Le prochain colloquium du Loria aura lieu le mardi 10 décembre 2024 à 13 h 30 dans l’amphithéâtre.
Nous aurons le plaisir d’accueillir Jean Cardinal, professeur à l’Université Libre de Bruxelles, avec une présentation (en anglais) intitulée “Combinatorics, Geometry, and Algorithms“.
Abstract:
Numerous interactions exist between the fields of combinatorics, discrete geometry — in the tradition initiated, among others, by Paul Erdős — and theoretical computer science.

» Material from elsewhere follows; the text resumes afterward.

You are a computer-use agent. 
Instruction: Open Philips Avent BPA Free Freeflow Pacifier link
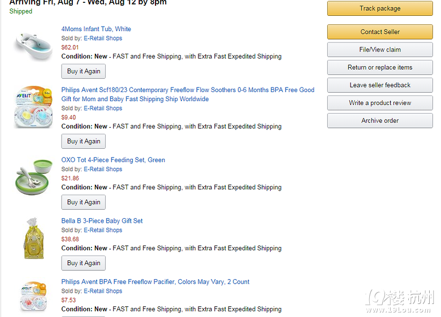155,281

It is often fruitful to consider combinatorial abstractions to tackle computational geometry problems, and conversely, geometry crops up sometimes unexpectedly in a purely discrete computational context.
We will illustrate these interactions through an example related to our research.
In computational geometry, it can be useful to encode sets of points in the plane by storing the orientation (clockwise or counterclockwise) of every triple of points. By considering the properties that these orientations must satisfy as axioms, one can relate these encodings to tools from matroid theory. These ideas have helped to identify a specific complexity class that revealed useful for better understanding the difficulty of a number of problems in computational geometry.
We will strive to minimize technical content and make the presentation accessible to everyone.
Biography:
Jean Cardinal is a professor of computer science at the Université libre de Bruxelles (ULB), in Brussels, Belgium, and co-director of the Algorithms Research Group. His research is in the field of theoretical computer science and discrete mathematics, in particular computational geometry, the branch of computer science devoted to the design and analysis of algorithms for problems involving geometric data. Heobtained his PhD from ULB in 2001, with a fellowship from the FNRS, and has held visiting professorships at various institutions since then, the most recent ones being at ETH Zurich and Université Sorbonne Paris Nord.